§ REQUIRED ACTIONS
a – From the account of the interrupted service, quote word for word the passage starting at "We appealed that" and ending at "had been lost.".
b – Decide whether each statement below agrees with the account of the interrupted service, answering yes or no and quoting the exact words from the account that settle it. (i) The video was back up by the next morning. (ii) When the writer contacted YouTube, no apology was given. (iii) The StreamYard recording ran through to the blessing.
c – Carry on the account of the interrupted service from its last sentence.

╭─ TEXT FOR ANALYSIS

Her grandparents had waited so long for this day, had overcome the huge disappointment of not being able to share it in person, and now one of them been locked out midway through the service. This upset us more than anything.
We were baffled and we were devastated.
Our daughter, meanwhile, remained as cool as a cucumber and the rest of the proceedings were wonderful – for those who got to see them. We received countless touching and heartfelt comments about how well she had done and how moving, intimate and beautiful the service was, but the fact that so many people had been denied the chance to enjoy it fully was a bitter pill for us to swallow.
And, of course, we wanted to know why. What was it about this most traditional of celebrations that could possibly have led to it being taken down part way through?
We appealed that night, and by morning the video had been reinstated, underlining the fact that there was nothing wrong with it at all, although no explanation or apology was given. It cut off before she finished leyning, but the ‘local’ recording on StreamYard (who couldn’t have been more helpful) saw it through to the blessing, which we were immensely thankful for, even though many other precious moments had been lost.
But once a journalist, always eager to get to the bottom of a mystery. I got in touch with YouTube to ask what had happened and received an apology ‘for the inconvenience caused.’ I wasn’t convinced that that quite summed up what had actually taken place. Does ‘inconvenience’ cover the range of emotions and stress we went through when it got pulled, or the fact that at least a third of our guests only got to see half of the service? I’d say not. So I pressed on.

╰─
╭─ SOURCE DATA

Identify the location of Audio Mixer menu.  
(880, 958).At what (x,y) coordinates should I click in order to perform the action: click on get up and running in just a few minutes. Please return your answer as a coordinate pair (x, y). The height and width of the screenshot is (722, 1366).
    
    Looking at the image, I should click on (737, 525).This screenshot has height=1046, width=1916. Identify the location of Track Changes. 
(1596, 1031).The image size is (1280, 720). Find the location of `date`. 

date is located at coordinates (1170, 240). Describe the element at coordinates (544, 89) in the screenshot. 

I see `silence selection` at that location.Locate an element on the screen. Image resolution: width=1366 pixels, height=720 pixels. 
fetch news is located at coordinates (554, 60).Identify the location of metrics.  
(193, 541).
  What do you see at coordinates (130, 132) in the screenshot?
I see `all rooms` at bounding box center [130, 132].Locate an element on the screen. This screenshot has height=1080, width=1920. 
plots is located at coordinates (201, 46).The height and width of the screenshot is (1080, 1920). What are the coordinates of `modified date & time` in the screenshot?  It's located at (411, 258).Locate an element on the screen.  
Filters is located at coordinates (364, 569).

╰─

§ EXERCISE RESPONSES
a –
We appealed that night, and by morning the video had been reinstated, underlining the fact that there was nothing wrong with it at all, although no explanation or apology was given. It cut off before she finished leyning, but the ‘local’ recording on StreamYard (who couldn’t have been more helpful) saw it through to the blessing, which we were immensely thankful for, even though many other precious moments had been lost.

b –
(i) Yes: "by morning the video had been reinstated"
(ii) No: "received an apology ‘for the inconvenience caused.’"
(iii) Yes: "saw it through to the blessing"

c –
YouTube then told me that they could confirm that “the live stream was rejected in error” and that the increased usage due to Covid means that “automated systems have started removing some content without human review. As we do this, users and creators may see increased video removals, including some videos that may not violate policies. We won’t issue strikes on this content except in cases where we have high confidence that it’s violative.”
But don’t worry, they added, you can always appeal and yours was reinstated after all…
Sometimes there are no words.
These are difficult times for us all, and most of us forced to find new ways to celebrate important milestones will experience a host of emotions even without something like this making it all a hundred times harder.
There was absolutely no reason for our simcha to be pulled, no reason for our friends and family to miss out on our virtual event, having already lost the chance to celebrate together in person. While StreamYard was – and is – an amazing service that I wouldn’t hesitate to use again, my trust in YouTube is destroyed. Not least because other things seem to slip through the net despite being offensive at best (thinking of a four-year-old relative watching an age-appropriate cartoon show which was interrupted by a cartoon ad promoting divisiveness and hate around the conflict in the Middle East…)
I’d like to say the chances are that it will never happen again, yet I have now heard other similar stories, so perhaps the best advice I can offer is to expect the unexpected, and always have a plan b. Hopefully you will never need it, but if you do, you will be prepared.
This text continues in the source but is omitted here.